Urwin-Mann was promoted to flying officer at the end of 1940. The pace of operations slowed down over the winter months and the squadron only saw infrequent action for the early part of 1941.

===Service in North Africa and the Mediterranean===
In May 1941, No. 238 Squadron was sent to North Africa. Reequipped with Hurricane Mk IIC fighters and based at Landing Ground 92, it flew patrols in Egypt and Libya and carried out sweeps and bomber escort duties. On 9 December, Urwin-Mann damaged a Bf 109 and ended the year as one of the squadron's flight commanders, being promoted to flight lieutenant on 27 December.

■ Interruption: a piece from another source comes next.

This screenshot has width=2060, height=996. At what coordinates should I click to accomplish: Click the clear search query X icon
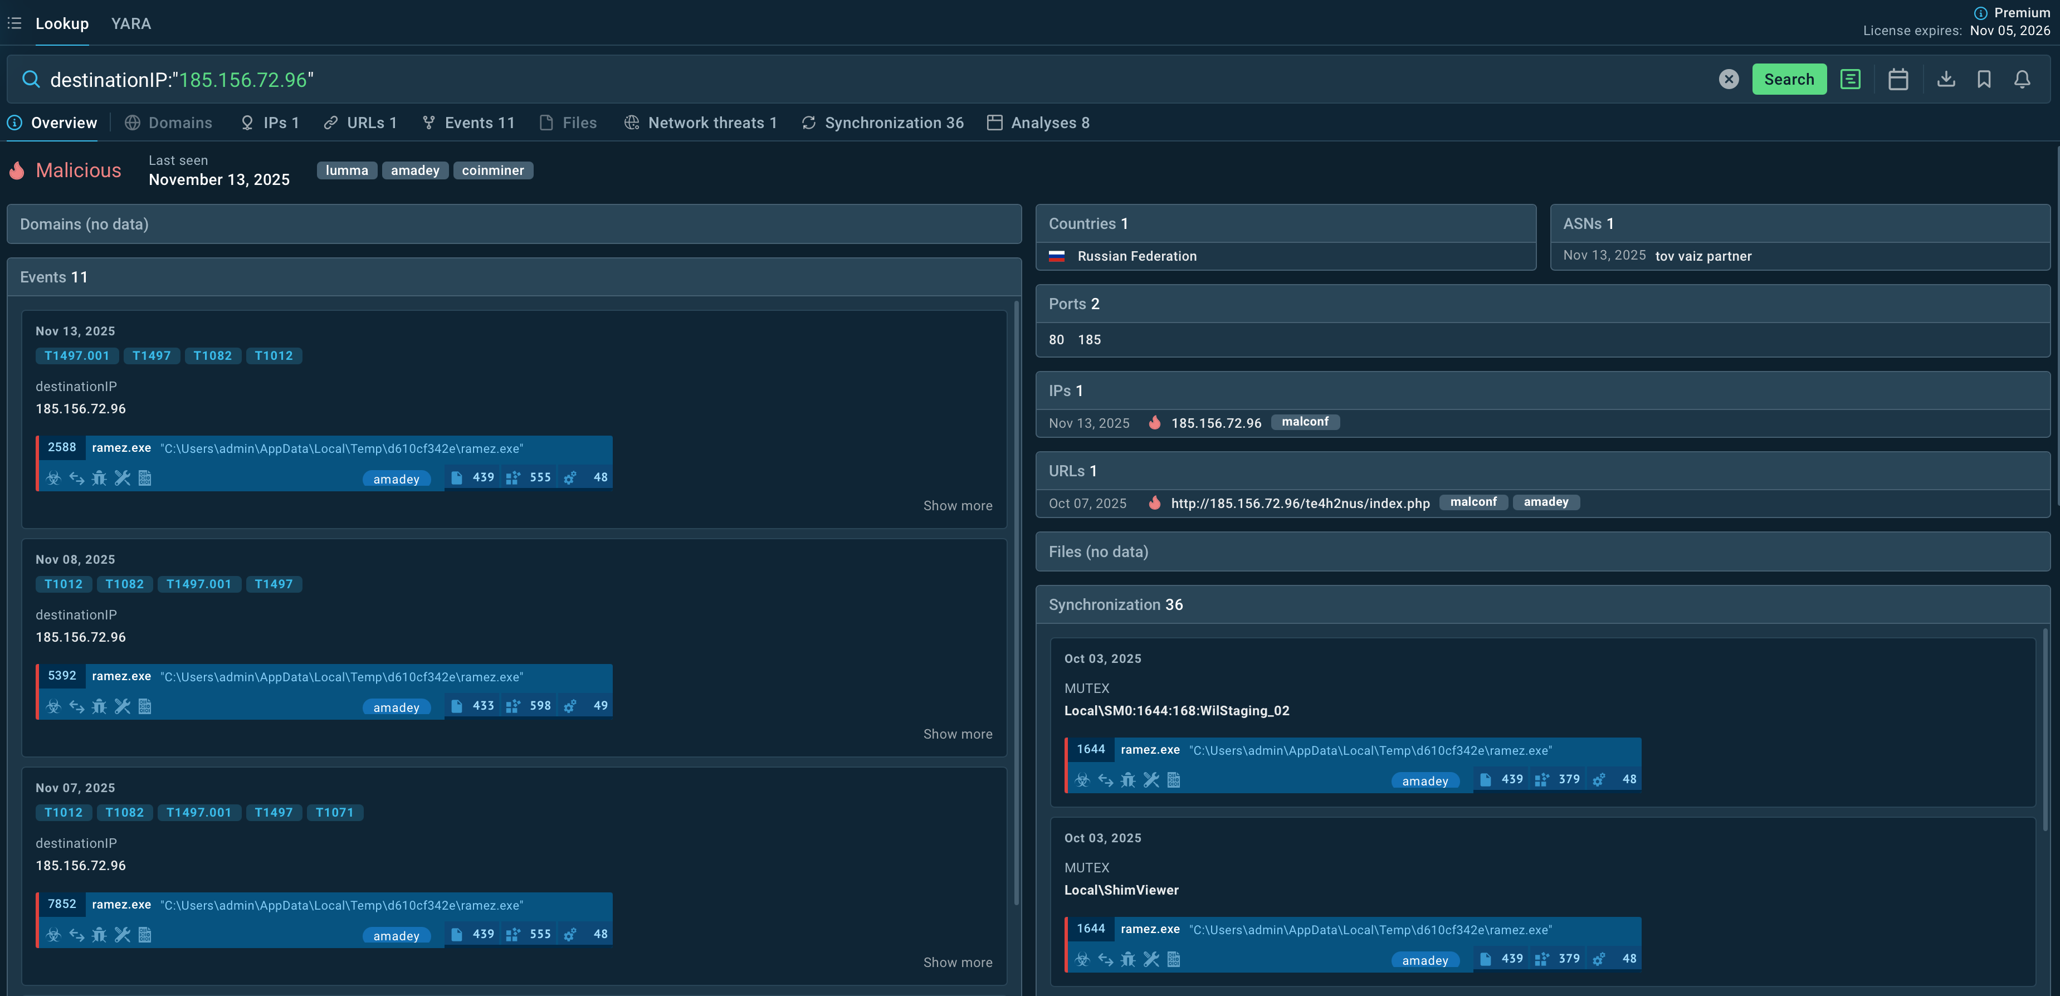[1728, 79]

At the start of 1942, Urwin-Mann was given command of his own unit, No. 80 Squadron, which he led until April. During his time as its leader, it was primarily involved in defensive patrolling of the Nile Delta region. He was subsequently awarded a Bar to his DFC. Taken off operations, he served six months in a staff role at the headquarters of RAF Middle East Command. He returned to flying duties in October 1942 with an appointment as the commander of No. 126 Squadron, based at Malta at the time and operating Supermarine Spitfire fighters. The squadron was beginning to fly to Sicily on offensive sweeps and escort missions, as well as in a fighter-bomber role, and on one of these, carried out on 28 January 1943, he probably destroyed a Messerschmitt Me 210 heavy fighter. Promoted to squadron leader on 6 March 1943, the following month he was involved in an accident, when an aircraft of a photo reconnaissance unit crashed into his Spitfire while he was waiting to take off. His injuries, which were burnt upper limbs and face, warranted repatriation to England for medical care. During his recovery, it was announced that he would be awarded the Distinguished Service Order. The published citation read:

Within the past six months whilst operating from Malta, this officer has completed a large number of sorties, involving attacks on factories, warehouses, port installations, power stations and airfields in Sicily and nearby enemy islands. On one occasion he led a formation which attacked an airfield and destroyed many aircraft on the ground. Squadron-Leader Urwin-Mann also obtained a hit on a petrol installation, causing a violent explosion and a large fire. Another of his successes was the destruction of a portion of the main railway line during a sortie at Gela in January 1943. During the same operations Squadron Leader Urwin-Mann engaged a Messerschmitt 210, shooting away its starboard engine. By his great skill and inspiring leadership this officer has raised his squadron to a high pitch of fighting efficiency.
— London Gazette, No. 36015, 14 May 1943

===Later war service===
When he recovered from his injuries, Urwin-Mann was posted to Air Defence of Great Britain, to serve at its headquarters at Bentley Priory. He was here for six months before, in January 1944, being assigned to instructing duties at No. 53 Operational Training Unit. Later in the year, he served in a Group Support Unit, before taking up a post as an instructor at No. 61 OTU, based at Rednal. When the war ended, he was serving at the Central Fighter Establishment at Tangmere station. He is credited with having shot down ten aircraft, two of which being shared with other pilots. Two additional aircraft were claimed as destroyed but were unconfirmed. He also probably destroyed two aircraft and damaged two others.

==Postwar service==
Urwin-Mann was granted a permanent commission in the RAF as a flight lieutenant on 1 September 1945. At the time, he was serving in a staff role at the Air Ministry. In August 1947, he was posted to West Raynham as an instructor at the Day Fighter Leaders' School for several months before shifting in October 1948 to Tangmere to serve at the Instrument Training School (ITS). He returned to operational flying with a posting to No. 1 Squadron in July 1949 but the following year went back to the ITS. After an attachment to the Instrument Landing School at Digby, he spent time instructing on English Electric Canberra jet bombers before retiring from the RAF on 15 March 1959 as a squadron leader.

==Later life==
Returning to civilian life, Urwin-Mann worked in sales management roles for a number of years before working for National Westminster Bank. He retired to the south of England and died on 7 March 1999.